石川県金沢市にある、北陸初の春巻き専門店 『はるまき家』(店主:佐藤大輔)。母ちゃんが40年以上作り続けた思い出の味を届けたいと、親子3人で毎日一生懸命に春巻きを手作りしています。店舗・移動販売でのテイクアウトの他に、お取り寄せ通販で全国に美味しい春巻きを提供中。
金沢駅構内でのポップアップ実施決定に合わせ、店主である佐藤と佐藤家の現在に至るまでの挑戦について紹介します。
https://prtimes.jp/main/html/rd/p/000000002.000103340.html
当初、はるまき家は店主である佐藤大輔(さとお)と母である佐藤千鶴子(母ちゃん)の2人で始まった。
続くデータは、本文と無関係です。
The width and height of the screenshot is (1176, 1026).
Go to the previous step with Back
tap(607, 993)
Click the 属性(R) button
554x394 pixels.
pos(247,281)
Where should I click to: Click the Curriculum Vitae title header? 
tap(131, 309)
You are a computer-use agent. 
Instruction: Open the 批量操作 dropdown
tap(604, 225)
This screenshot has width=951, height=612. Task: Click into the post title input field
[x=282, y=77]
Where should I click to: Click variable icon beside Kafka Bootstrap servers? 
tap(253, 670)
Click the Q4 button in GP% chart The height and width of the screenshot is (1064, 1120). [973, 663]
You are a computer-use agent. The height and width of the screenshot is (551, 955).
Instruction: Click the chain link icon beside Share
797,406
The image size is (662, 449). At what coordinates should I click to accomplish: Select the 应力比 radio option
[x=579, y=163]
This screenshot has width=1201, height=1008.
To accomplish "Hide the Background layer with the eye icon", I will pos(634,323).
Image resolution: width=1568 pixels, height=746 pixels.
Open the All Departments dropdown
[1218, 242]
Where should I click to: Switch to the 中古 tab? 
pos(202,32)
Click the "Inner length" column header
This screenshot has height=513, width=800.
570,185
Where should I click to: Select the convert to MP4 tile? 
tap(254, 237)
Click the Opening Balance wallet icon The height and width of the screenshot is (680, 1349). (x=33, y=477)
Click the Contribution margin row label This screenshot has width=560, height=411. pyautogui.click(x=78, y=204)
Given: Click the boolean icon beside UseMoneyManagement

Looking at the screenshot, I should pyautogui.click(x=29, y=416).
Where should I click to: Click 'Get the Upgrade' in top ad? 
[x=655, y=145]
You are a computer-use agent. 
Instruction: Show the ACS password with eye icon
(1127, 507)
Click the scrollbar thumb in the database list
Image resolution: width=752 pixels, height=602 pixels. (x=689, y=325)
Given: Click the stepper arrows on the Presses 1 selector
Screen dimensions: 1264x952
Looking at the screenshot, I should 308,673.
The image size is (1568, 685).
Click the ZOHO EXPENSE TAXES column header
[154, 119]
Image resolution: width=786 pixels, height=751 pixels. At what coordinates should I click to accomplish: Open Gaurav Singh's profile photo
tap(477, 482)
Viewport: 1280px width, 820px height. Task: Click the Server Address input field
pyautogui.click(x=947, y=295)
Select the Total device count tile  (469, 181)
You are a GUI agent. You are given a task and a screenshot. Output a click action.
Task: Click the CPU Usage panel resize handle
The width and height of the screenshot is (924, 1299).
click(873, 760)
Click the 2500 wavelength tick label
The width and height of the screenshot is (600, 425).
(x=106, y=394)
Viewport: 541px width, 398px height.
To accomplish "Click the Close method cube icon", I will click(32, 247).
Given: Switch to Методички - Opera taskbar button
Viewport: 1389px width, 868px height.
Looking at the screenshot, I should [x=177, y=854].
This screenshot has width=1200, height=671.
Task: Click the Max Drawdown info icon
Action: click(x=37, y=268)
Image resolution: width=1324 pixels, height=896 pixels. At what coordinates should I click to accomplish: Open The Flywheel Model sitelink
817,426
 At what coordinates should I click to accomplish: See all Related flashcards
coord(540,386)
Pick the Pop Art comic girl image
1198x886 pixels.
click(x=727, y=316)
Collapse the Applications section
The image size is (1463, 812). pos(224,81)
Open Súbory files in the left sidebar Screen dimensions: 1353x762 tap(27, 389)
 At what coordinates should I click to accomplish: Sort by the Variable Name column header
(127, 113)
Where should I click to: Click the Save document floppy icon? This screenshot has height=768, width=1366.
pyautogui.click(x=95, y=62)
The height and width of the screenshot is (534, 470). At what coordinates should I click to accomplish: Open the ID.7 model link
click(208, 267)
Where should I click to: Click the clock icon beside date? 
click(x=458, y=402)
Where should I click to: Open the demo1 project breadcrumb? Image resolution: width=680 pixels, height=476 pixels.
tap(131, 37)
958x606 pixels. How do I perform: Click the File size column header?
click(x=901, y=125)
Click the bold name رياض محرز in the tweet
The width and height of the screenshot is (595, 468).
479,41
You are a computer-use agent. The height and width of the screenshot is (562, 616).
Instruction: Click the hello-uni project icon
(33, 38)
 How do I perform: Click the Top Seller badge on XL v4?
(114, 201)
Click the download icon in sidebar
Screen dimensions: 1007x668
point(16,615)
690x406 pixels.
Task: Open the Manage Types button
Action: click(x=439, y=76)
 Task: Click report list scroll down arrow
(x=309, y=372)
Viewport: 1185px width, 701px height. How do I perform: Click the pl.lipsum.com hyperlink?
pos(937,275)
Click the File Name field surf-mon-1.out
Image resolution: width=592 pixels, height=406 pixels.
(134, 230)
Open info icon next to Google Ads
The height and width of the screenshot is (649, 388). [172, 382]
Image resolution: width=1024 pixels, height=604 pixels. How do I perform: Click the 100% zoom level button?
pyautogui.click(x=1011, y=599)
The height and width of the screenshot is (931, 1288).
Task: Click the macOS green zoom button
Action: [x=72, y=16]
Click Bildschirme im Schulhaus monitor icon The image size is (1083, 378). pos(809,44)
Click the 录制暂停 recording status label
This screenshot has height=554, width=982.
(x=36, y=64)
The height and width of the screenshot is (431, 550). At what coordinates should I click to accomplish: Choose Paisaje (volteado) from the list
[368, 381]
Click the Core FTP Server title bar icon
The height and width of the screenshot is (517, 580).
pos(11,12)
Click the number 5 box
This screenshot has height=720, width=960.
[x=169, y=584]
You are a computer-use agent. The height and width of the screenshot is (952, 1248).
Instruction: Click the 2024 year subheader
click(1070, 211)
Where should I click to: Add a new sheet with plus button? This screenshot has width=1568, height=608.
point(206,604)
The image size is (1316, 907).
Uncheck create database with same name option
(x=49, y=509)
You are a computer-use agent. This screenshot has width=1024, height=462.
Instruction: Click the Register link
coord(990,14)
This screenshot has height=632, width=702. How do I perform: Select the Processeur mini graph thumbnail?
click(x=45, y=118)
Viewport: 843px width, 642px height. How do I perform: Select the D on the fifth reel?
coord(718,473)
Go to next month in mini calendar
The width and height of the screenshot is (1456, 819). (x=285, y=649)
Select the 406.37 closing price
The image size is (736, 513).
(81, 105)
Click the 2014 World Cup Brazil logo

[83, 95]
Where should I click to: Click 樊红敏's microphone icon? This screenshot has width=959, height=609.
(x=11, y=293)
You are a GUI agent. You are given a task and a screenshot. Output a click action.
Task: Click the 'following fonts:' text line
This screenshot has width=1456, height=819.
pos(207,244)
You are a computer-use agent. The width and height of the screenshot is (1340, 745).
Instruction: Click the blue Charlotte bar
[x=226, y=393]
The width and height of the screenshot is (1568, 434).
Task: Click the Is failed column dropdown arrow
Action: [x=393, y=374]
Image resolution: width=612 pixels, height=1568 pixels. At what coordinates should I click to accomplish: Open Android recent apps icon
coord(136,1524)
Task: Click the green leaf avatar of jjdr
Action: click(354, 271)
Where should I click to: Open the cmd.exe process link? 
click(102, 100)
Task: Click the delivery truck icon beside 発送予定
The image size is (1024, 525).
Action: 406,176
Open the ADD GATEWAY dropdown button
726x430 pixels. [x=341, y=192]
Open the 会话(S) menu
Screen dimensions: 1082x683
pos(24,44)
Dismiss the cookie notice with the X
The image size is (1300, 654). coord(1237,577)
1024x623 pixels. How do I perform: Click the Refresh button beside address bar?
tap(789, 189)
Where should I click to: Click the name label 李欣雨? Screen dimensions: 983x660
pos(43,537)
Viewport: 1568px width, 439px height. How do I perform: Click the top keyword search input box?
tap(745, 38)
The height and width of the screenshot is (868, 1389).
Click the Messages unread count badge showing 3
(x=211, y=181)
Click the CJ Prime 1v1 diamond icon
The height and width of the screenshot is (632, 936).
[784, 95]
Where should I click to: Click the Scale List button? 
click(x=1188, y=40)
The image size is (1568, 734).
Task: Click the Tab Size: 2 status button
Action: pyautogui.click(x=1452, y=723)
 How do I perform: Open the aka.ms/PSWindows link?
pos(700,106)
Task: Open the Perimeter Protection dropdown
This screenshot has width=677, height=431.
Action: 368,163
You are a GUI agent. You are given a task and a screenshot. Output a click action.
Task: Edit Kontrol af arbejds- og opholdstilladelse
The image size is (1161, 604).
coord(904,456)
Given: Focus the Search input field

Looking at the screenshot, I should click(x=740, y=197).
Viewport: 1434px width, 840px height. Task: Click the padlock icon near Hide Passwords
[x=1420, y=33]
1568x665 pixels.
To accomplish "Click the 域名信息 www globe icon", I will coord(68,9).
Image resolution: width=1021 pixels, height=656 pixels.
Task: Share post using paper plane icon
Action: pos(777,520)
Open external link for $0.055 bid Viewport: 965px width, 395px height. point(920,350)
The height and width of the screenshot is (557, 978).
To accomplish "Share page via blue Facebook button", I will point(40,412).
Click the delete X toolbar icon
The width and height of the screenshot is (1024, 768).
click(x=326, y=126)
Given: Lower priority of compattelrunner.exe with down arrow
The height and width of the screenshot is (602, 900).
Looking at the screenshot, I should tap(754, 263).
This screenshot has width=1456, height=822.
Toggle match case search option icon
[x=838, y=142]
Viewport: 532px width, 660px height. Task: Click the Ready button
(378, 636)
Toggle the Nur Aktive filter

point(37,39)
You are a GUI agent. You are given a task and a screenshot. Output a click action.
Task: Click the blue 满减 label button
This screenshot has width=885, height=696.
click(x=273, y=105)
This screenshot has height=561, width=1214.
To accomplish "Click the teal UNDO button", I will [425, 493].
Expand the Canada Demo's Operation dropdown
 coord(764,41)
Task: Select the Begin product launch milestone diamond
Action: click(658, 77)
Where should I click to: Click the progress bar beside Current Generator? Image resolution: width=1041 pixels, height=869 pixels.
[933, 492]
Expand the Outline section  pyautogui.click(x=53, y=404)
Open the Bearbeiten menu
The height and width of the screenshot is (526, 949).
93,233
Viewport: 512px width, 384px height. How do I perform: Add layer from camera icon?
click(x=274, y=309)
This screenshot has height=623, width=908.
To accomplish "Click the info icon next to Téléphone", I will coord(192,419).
さとおは、佐藤家の次男である。石川県金沢市出身で、地元の高校を卒業後、関東の大学へ入学。そのまま就職活動を関東で行い、数社から内定をもらうが、母子家庭で育ててくれた母を支える為に地元の金沢へUターンをした。27歳の時に中学校の同級生と結婚を期に医療機器メーカーへ転職。2018年、2020年と営業売上全国No.1(300人中)を2回達成したが、はるまき家を立ち上げるため脱サラ。
母ちゃんは、母子家庭である佐藤家を女手一つで育ててくれた一家の大黒柱。どんなに時間が無くても温かい食事を作ってから仕事へ行った。北海道出身で昨年古希を迎えたことがきっかけとなり、新しいチャレンジをすることに。
「母ちゃんが好きなことをして生きてもらいたい」。得意料理の春巻きを届け始めるまで。
2020年2月から流行ったコロナウイルスの影響に伴い、さとおは自分の将来(これからのこと)を見つめ直すことが増えた。転職してから8年、このまま今の仕事を続けても本当に良いのだろうか。疑問を持つようなことであれば、本当にやりたいことは何なのか、と模索する日々。悶々とする状況の中、以前から母ちゃんが「何か新しいことを始めてみたい」と話していたことが心に残っていた。
母子家庭の佐藤家では、母ちゃんが女手一つで男兄弟の2人(兄とさとお)を育て上げた。そんな母ちゃんの口癖は「家にお金はないけれど、温かい料理だけはたくさんあるから」である。自分たち兄弟の友達が遊びに来ると、母ちゃんは「ご飯食べた?ご飯食べていくやろ?」と兄弟だけでなく友人にもお腹いっぱいのご飯を食べさせた。さとおは、そんな姿をずっと近くで見て『母ちゃんは誰かに自分の料理を食べてもらうことが幸せなんだなぁ』と考えていた。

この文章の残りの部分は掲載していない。